- What is being asked
The records must be returned word for word.

##### Data to process

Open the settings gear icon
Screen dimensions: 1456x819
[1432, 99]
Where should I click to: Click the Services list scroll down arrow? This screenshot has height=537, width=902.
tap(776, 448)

##########

- Task response
Open the settings gear icon
Screen dimensions: 1456x819
[1432, 99]
Where should I click to: Click the Services list scroll down arrow? This screenshot has height=537, width=902.
tap(776, 448)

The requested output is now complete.